Start of TASK DATA

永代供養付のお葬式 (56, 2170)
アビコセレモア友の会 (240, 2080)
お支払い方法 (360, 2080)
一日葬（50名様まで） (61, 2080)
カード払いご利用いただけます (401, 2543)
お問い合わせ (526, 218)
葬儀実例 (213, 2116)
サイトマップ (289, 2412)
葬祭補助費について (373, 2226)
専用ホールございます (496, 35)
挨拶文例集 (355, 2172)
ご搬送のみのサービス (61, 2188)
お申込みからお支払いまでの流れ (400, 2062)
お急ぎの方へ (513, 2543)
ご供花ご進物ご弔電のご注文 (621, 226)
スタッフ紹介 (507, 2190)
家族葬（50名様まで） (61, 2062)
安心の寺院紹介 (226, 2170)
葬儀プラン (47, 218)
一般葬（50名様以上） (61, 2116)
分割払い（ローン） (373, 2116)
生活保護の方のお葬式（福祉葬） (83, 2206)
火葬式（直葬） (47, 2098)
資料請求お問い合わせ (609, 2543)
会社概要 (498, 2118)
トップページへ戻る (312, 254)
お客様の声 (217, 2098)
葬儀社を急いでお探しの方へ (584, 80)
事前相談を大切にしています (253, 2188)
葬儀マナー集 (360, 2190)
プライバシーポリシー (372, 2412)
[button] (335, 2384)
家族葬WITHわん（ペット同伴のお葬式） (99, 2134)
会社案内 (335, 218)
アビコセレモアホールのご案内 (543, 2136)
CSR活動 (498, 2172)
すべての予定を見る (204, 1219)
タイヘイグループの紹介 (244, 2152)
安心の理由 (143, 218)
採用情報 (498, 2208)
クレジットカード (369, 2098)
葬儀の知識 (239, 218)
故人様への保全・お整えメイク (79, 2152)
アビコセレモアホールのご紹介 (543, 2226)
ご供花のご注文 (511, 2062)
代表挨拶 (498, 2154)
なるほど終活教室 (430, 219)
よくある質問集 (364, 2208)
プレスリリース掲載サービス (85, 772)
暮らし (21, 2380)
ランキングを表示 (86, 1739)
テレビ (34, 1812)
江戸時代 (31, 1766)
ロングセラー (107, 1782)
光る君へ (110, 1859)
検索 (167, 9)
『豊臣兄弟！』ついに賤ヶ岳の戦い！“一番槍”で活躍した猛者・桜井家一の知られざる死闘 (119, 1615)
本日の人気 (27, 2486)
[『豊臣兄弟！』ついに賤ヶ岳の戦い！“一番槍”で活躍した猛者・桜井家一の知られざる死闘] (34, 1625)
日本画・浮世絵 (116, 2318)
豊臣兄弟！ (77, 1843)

End of TASK DATA

WORK TO BE COMPLETED: Return all entries exactly.

WRITTEN ANSWER:
永代供養付のお葬式 (56, 2170)
アビコセレモア友の会 (240, 2080)
お支払い方法 (360, 2080)
一日葬（50名様まで） (61, 2080)
カード払いご利用いただけます (401, 2543)
お問い合わせ (526, 218)
葬儀実例 (213, 2116)
サイトマップ (289, 2412)
葬祭補助費について (373, 2226)
専用ホールございます (496, 35)
挨拶文例集 (355, 2172)
ご搬送のみのサービス (61, 2188)
お申込みからお支払いまでの流れ (400, 2062)
お急ぎの方へ (513, 2543)
ご供花ご進物ご弔電のご注文 (621, 226)
スタッフ紹介 (507, 2190)
家族葬（50名様まで） (61, 2062)
安心の寺院紹介 (226, 2170)
葬儀プラン (47, 218)
一般葬（50名様以上） (61, 2116)
分割払い（ローン） (373, 2116)
生活保護の方のお葬式（福祉葬） (83, 2206)
火葬式（直葬） (47, 2098)
資料請求お問い合わせ (609, 2543)
会社概要 (498, 2118)
トップページへ戻る (312, 254)
お客様の声 (217, 2098)
葬儀社を急いでお探しの方へ (584, 80)
事前相談を大切にしています (253, 2188)
葬儀マナー集 (360, 2190)
プライバシーポリシー (372, 2412)
[button] (335, 2384)
家族葬WITHわん（ペット同伴のお葬式） (99, 2134)
会社案内 (335, 218)
アビコセレモアホールのご案内 (543, 2136)
CSR活動 (498, 2172)
すべての予定を見る (204, 1219)
タイヘイグループの紹介 (244, 2152)
安心の理由 (143, 218)
採用情報 (498, 2208)
クレジットカード (369, 2098)
葬儀の知識 (239, 218)
故人様への保全・お整えメイク (79, 2152)
アビコセレモアホールのご紹介 (543, 2226)
ご供花のご注文 (511, 2062)
代表挨拶 (498, 2154)
なるほど終活教室 (430, 219)
よくある質問集 (364, 2208)
プレスリリース掲載サービス (85, 772)
暮らし (21, 2380)
ランキングを表示 (86, 1739)
テレビ (34, 1812)
江戸時代 (31, 1766)
ロングセラー (107, 1782)
光る君へ (110, 1859)
検索 (167, 9)
『豊臣兄弟！』ついに賤ヶ岳の戦い！“一番槍”で活躍した猛者・桜井家一の知られざる死闘 (119, 1615)
本日の人気 (27, 2486)
[『豊臣兄弟！』ついに賤ヶ岳の戦い！“一番槍”で活躍した猛者・桜井家一の知られざる死闘] (34, 1625)
日本画・浮世絵 (116, 2318)
豊臣兄弟！ (77, 1843)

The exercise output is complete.